Anti-energy protesters escalating tactics, recent arrests

InsideSources published an article today on the escalating protests at Bayou Bridge construction sites. Activists have turned to “kayaktivism,” tree sits, and other unlawful, risky tactics to delay construction. These intensified protests come as the pipeline nears its expected October completion. A number of protesters have been arrested over the past few weeks since a new Louisiana state law was enacted on August 1. InsideSources describes the new law, writing:

On August 1, a Louisiana state law raised the stakes for trespassing on a “critical infrastructure” area, changing the offense from a misdemeanor to a felony. It further classifies pipelines and pipeline construction areas as such sites. Energy Transfer Partners (ETP), the company building the Bayou Bridge pipeline, says that it did not lobby for the law change, but appreciates the legislature’s efforts to support the industry.

Karen Savage, an environmental journalist, was arrested with several other protesters last weekend under the new law. However, the protesters claim they were on private property and had the landowner’s permission to be present. Energy Transfer Partners, the company building the pipeline, has stated the protesters were trespassing.

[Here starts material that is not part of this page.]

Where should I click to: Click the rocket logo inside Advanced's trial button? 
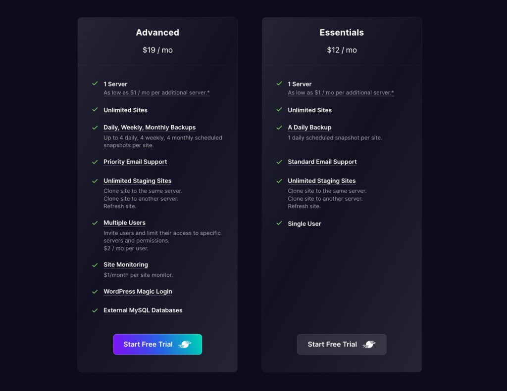[x=186, y=345]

ETP spokeswoman Alexis Daniel is quoted, saying:

Additionally, any entry on our right-of-way by those not associated with our project are trespassing. These situations are dealt with by local law enforcement.

According to St. Martin Parish Sheriff’s Office arrest records, only one of the four protesters arrested last weekend was actually from Louisiana. The others traveled from Oregon, New York, and Mississippi. This comes as somewhat of a surprise considering the resistance groups have claimed to be fighting for their home and neighbors in nearby St. James Parish, as well as making attempts to meet with the Louisiana Governor John Bel Edwards.

Louisianians for Energy advises protesters to consider their safety and the safety of pipeline workers and law enforcement before participating in unlawful protests. We look forward to the safe completion of Bayou Bridge and its role in fueling Louisiana’s energy needs!